Entries shown: Begin

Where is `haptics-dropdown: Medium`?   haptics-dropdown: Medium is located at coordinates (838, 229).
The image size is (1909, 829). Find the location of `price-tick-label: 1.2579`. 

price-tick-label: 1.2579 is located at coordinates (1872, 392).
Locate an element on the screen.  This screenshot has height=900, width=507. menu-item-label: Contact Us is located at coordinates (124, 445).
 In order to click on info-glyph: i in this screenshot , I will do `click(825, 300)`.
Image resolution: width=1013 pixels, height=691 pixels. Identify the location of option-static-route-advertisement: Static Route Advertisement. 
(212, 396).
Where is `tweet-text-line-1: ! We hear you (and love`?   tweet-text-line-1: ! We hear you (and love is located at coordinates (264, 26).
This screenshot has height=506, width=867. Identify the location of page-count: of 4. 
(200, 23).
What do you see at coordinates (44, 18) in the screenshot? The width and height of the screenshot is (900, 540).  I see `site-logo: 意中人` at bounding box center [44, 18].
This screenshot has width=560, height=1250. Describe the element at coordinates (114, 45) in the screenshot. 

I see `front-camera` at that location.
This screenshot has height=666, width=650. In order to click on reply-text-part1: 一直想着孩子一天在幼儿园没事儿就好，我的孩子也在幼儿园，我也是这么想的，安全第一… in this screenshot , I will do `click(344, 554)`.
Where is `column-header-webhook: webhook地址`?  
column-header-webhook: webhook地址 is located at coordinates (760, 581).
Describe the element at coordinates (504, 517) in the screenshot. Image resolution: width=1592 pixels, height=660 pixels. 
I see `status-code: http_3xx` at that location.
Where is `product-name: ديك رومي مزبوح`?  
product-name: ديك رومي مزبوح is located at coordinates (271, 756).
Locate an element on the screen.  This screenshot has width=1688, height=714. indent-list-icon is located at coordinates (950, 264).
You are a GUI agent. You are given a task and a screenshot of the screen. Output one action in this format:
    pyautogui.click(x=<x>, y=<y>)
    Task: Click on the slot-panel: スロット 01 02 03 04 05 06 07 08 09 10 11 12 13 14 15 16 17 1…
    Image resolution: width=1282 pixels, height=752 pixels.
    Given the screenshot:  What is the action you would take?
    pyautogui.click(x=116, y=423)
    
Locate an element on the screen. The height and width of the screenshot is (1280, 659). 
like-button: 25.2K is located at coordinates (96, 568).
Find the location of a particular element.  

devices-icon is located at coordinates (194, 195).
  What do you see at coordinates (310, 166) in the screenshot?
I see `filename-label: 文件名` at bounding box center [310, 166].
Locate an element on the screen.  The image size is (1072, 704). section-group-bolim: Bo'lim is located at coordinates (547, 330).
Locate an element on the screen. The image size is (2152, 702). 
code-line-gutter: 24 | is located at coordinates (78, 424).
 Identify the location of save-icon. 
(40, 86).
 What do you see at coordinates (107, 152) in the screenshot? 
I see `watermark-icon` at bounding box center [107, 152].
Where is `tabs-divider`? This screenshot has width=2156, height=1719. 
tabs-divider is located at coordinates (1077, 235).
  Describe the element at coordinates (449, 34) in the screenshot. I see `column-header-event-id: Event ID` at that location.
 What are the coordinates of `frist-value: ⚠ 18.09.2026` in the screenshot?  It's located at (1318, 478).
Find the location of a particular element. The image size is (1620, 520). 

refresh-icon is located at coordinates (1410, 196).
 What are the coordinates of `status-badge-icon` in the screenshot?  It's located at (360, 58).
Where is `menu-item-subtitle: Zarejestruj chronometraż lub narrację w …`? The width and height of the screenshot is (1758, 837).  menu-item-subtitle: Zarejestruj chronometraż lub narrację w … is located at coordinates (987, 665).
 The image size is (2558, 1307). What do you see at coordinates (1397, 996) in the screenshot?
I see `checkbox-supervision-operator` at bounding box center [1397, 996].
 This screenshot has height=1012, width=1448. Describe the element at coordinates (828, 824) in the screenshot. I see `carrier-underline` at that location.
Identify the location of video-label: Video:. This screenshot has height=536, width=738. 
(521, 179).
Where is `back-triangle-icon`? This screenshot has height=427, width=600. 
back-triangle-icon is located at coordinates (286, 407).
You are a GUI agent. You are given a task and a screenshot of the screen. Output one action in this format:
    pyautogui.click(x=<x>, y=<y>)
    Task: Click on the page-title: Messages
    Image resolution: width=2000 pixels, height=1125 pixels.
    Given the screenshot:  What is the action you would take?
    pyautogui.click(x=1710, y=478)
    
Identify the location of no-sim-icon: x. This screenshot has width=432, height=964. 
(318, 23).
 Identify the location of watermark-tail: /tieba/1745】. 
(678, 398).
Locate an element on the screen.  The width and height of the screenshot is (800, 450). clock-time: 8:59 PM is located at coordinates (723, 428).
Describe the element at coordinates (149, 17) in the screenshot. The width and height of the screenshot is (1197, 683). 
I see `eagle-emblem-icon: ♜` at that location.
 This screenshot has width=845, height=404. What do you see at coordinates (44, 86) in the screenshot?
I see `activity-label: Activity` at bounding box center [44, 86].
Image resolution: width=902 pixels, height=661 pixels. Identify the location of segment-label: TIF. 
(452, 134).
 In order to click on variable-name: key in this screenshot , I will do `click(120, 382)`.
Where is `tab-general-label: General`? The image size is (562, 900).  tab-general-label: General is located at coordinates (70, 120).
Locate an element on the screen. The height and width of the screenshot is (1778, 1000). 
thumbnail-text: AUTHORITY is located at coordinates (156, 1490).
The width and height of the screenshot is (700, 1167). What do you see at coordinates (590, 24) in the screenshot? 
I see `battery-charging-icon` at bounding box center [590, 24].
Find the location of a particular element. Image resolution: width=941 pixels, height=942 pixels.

Entries shown: End

Return verbatim the rows starting at the line that contains "Image resolution: width=902" and ending at the last row, inclusive.

Image resolution: width=902 pixels, height=661 pixels. Identify the location of segment-label: TIF. 
(452, 134).
 In order to click on variable-name: key in this screenshot , I will do `click(120, 382)`.
Where is `tab-general-label: General`? The image size is (562, 900).  tab-general-label: General is located at coordinates (70, 120).
Locate an element on the screen. The height and width of the screenshot is (1778, 1000). 
thumbnail-text: AUTHORITY is located at coordinates (156, 1490).
The width and height of the screenshot is (700, 1167). What do you see at coordinates (590, 24) in the screenshot? 
I see `battery-charging-icon` at bounding box center [590, 24].
Find the location of a particular element. Image resolution: width=941 pixels, height=942 pixels.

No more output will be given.